By K. S. Jayaraman of Nature magazine

An increase in anti-nuclear sentiment after the Fukushima disaster in Japan in March has stalled India's ambitious plan for nuclear expansion.

The plan, pushed forward by Prime Minister Manmohan Singh, aims to use reactors imported from the United States, France and Russia to increase the country's nuclear-power capacity from the present 4,780 megawatts to 60,000 megawatts by 2035, and to provide one-quarter of the country's energy by 2050. But now there are doubts that the targets will ever be met if safety fears persist.

Officials say that safety precautions are sufficient to make the proposed reactors, some of which are to be sited along the coasts, immune to natural disasters. But protesters are not listening. In April, violent protests halted construction in Jaitapur in the western state of Maharashtra, where Parisian company Areva is expected to build six 1,650-megawatt European Pressurized Reactors.

In August, West Bengal state refused permission for a proposed 6,000-megawatt 'nuclear park' near the town of Haripur, which was slated to host six Russian reactors. The state government said that the area is densely populated, and the hot water discharged from the plants would affect local fishing.

On 19 September, following hunger strikes by activists from the People's Movement Against Nuclear Technology, the chief minister of Tamil Nadu state asked Prime Minister Singh to halt work at Koodankulam, about 650 kilometers south of Chennai, where Russia's Atomstroyexport is building two reactors and plans to build four more.

Untried and untested

The agitations have almost stopped the nuclear expansion program in its tracks. "We have not begun work on a single reactor from a foreign vendor; even the land has not been acquired," says Swapnesh Malhotra, a spokesman for the Department of Atomic Energy. "Jaitapur and Koodankulam stations will be completed, but there could be delays."

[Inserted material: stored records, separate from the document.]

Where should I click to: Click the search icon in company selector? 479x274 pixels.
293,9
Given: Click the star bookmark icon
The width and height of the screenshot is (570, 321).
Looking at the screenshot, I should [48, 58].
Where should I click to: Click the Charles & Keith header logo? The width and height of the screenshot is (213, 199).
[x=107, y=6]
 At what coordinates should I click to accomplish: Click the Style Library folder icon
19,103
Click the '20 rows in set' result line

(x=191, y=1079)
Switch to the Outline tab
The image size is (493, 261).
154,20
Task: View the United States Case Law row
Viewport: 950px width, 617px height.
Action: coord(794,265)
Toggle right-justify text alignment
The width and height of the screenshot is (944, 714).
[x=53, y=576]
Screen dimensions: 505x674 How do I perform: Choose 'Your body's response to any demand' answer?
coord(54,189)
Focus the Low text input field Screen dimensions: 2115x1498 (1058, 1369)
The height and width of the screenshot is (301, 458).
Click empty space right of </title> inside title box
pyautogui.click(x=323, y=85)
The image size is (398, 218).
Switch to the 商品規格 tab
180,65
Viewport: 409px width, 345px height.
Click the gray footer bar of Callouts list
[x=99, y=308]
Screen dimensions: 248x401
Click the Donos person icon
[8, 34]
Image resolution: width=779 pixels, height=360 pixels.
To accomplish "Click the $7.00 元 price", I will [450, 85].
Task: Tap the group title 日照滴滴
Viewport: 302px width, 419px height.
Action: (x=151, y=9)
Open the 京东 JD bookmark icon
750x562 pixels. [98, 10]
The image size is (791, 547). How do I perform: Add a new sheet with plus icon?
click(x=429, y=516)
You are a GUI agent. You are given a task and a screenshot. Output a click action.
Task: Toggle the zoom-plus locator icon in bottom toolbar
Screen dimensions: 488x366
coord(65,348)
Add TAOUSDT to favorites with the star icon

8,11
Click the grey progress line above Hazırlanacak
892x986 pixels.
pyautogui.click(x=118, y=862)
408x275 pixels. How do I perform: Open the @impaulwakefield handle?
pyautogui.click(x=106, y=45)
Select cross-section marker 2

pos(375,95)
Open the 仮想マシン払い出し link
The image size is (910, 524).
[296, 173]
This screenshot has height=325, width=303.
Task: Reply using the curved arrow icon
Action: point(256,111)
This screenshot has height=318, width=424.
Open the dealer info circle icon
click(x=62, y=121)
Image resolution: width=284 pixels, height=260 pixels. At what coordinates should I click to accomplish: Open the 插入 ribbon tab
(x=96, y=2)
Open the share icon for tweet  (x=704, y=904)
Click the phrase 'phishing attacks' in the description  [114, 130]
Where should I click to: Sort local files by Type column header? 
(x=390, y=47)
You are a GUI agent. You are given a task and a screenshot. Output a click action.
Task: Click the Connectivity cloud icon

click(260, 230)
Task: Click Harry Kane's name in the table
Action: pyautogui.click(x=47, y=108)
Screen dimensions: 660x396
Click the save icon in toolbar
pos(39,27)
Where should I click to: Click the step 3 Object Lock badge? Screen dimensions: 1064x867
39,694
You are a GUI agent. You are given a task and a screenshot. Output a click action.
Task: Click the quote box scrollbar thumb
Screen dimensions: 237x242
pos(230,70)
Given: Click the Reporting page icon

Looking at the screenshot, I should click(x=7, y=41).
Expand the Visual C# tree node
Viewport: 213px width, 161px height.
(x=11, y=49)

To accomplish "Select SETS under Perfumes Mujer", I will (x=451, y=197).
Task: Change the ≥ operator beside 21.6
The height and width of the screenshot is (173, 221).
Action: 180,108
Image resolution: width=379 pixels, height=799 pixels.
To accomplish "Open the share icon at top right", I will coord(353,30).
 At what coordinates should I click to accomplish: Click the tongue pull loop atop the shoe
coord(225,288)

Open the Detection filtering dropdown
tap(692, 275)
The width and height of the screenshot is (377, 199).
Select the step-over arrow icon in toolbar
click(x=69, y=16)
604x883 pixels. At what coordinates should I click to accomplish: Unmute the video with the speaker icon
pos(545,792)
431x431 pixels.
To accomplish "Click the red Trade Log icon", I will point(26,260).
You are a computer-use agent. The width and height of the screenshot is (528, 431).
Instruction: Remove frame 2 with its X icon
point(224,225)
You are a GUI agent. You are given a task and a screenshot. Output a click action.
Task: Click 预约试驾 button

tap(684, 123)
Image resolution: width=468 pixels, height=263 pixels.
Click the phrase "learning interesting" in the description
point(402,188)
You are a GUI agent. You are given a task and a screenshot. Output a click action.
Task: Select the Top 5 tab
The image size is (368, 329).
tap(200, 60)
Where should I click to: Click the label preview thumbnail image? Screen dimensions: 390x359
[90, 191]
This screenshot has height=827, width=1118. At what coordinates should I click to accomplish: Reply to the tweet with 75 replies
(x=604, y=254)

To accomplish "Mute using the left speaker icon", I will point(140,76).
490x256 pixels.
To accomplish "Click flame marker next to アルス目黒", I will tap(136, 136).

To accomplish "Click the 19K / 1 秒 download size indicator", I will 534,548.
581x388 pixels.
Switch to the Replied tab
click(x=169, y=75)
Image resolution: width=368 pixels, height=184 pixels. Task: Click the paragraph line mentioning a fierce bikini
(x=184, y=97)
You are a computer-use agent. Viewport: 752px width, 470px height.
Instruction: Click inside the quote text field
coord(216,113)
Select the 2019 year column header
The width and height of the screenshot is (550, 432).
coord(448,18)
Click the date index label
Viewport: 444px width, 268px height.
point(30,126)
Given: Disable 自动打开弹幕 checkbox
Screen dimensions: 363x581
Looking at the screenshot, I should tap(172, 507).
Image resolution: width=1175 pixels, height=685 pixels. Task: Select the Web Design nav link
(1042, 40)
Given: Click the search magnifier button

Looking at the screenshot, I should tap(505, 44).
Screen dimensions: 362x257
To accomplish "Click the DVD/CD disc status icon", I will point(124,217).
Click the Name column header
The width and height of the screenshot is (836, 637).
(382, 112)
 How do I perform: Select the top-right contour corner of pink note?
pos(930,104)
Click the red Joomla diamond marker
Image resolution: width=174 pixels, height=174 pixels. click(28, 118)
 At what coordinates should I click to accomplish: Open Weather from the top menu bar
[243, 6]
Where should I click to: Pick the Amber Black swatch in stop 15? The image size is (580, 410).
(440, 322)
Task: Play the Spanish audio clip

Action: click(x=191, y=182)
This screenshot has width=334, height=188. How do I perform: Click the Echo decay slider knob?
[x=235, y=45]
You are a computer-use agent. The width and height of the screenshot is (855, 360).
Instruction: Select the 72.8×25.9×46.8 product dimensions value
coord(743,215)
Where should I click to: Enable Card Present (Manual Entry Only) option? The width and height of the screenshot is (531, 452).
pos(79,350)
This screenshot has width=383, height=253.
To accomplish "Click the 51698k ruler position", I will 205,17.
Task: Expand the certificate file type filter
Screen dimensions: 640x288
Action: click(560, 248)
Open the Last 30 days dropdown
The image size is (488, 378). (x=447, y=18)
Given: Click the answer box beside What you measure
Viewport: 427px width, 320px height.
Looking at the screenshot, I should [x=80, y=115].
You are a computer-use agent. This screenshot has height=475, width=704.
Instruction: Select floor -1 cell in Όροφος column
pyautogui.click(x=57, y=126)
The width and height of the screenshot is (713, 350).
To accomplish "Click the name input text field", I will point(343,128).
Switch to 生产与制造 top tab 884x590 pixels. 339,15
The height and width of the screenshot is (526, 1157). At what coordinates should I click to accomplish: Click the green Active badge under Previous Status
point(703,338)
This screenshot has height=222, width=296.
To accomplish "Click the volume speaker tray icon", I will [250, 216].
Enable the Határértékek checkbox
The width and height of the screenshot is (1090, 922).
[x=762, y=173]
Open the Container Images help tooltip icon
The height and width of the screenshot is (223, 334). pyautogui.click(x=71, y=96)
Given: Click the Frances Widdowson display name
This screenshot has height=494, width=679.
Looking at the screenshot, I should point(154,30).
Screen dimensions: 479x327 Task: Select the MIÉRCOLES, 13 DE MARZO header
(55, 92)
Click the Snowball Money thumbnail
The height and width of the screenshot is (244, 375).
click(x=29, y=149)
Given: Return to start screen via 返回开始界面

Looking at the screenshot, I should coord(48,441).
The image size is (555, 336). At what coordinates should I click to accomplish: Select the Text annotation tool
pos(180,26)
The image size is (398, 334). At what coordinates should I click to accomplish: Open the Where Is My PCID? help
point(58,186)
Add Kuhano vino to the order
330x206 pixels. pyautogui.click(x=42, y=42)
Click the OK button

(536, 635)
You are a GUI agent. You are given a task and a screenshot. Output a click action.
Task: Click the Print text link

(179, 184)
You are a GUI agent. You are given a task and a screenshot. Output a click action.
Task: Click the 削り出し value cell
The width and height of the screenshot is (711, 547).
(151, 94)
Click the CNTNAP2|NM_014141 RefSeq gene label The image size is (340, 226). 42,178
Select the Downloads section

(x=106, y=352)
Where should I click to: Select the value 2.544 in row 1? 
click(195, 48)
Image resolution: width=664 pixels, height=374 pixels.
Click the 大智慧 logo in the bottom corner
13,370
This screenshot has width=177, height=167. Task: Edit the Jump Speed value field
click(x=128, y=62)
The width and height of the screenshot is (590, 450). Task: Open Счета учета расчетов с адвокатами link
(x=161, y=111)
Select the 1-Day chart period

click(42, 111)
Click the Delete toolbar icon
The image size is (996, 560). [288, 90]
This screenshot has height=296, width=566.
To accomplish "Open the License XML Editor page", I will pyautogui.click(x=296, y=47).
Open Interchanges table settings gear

Adinarayana Gopalakrishnan, a former chairman of the Indian Atomic Energy Regulatory Board (AERB) and a critic of the import policy, expects the protests to spread. "What you see in Koodankulam and Jaitapur will be repeated in other nuclear parks earmarked for reactors from US suppliers," he says. "My feeling is that except for the two Russian reactors in Koodankulam whose work has already started, there will be no foreign reactors by 2020."

The opposition has focused mainly on imported reactors, the designs of which are untried. "The French reactor offered to India is not working anywhere in the world and the Russian reactor had to undergo several design changes before we accepted it," says Annaswamy Prasad, retired director of the Bhabha Atomic Research Centre in Mumbai. "If any accident happens in India it will be in imported reactor and not in our home-made pressurized heavy water reactors" (PHWRs), he adds.

Ideally, says Prasad, India should boost its nuclear capacity by building more PHWRs fuelled by natural uranium, instead of importing reactors that require enriched uranium. Although the foreign vendors have agreed to supply fuel for the lifetime of their reactors, overreliance on imports will derail India's home-grown program, the Bhabha scheme, he warns.

The Bhabha scheme involves building PHWRs, which would produce enough plutonium as a by-product to fuel fast-breeder reactors that would in turn convert thorium -- which is abundantly available in India -- into fissile uranium-233. In the third and final phase, India hopes to run its reactors using the 233U-Th cycle without any need for new uranium.

Gopalakrishnan says that building indigenous reactors is not enough: the country must also invest in renewable energy sources, such as wind and solar power. But a survey by Subhas Sukhatme, a former chairman of the Atomic Energy Regulatory Board, warns that India's renewable energy sources, even stretched to their full potential, can at best supply 36.1% of the country's total energy needs by the year 2070. The balance would have to come from fossil fuels and nuclear energy.